Verlust von 150 Milliarden Euro
Das organisierte Verbrechen würde zunehmend Sicherheitslücken in der IT-Infrastruktur und die Schwächen der User ausnutzen, so die Kommissarin. Eine einmonatige Unterbrechung der Internet-Dienste in der EU oder den USA würde zu Verlusten von mindestens 150 Milliarden Euro führen, so Reding, die den Mitgliedsstaaten vorwarf, die IT-Sicherheit zu vernachlässigen.
ENISA, die EU-Behörde für Netzwerksicherheit, sei noch weit davon entfernt, ein Hauptquartier zur Abwehr von Angriffen auf die Infrastruktur der Union zu sein.

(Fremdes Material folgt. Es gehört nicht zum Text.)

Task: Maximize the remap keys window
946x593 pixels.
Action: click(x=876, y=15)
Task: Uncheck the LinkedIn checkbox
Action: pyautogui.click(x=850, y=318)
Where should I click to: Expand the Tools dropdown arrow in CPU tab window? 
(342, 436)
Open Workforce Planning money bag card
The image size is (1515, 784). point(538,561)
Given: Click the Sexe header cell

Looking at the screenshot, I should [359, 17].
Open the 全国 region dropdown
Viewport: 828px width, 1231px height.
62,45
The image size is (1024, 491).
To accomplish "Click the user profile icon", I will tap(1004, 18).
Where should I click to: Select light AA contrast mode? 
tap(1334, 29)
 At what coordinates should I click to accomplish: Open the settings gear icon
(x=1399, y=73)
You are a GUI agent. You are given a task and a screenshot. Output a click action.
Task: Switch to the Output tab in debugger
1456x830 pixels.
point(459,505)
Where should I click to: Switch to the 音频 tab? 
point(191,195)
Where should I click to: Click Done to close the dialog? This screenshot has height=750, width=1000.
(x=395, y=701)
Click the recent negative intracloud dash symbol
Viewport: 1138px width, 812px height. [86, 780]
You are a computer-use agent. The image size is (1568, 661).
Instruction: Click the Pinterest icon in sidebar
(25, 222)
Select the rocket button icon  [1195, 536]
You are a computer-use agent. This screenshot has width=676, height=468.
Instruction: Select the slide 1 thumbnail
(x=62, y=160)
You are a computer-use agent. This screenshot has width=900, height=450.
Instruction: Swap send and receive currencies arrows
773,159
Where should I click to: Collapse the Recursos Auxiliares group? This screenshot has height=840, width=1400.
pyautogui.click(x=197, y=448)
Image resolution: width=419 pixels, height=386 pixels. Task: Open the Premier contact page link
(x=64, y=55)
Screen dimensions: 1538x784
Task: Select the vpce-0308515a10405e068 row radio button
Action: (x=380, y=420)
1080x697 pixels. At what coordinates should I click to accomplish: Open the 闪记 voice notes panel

Reding forderte, einen EU-Beauftragten für Sicherheit in der Informationstechnik, einen "Mister Cyber-Security", einzusetzen, der die IT-Sicherheitsbestrebungen in den Mitgliedsländern koordinieren solle. Die EU-Kommission hatte sich in einem Strategiepapier kürzlich dafür ausgesprochen, die IT-Sicherheitsstellen in den Mitgliedsländern besser auszustatten und zu vernetzen.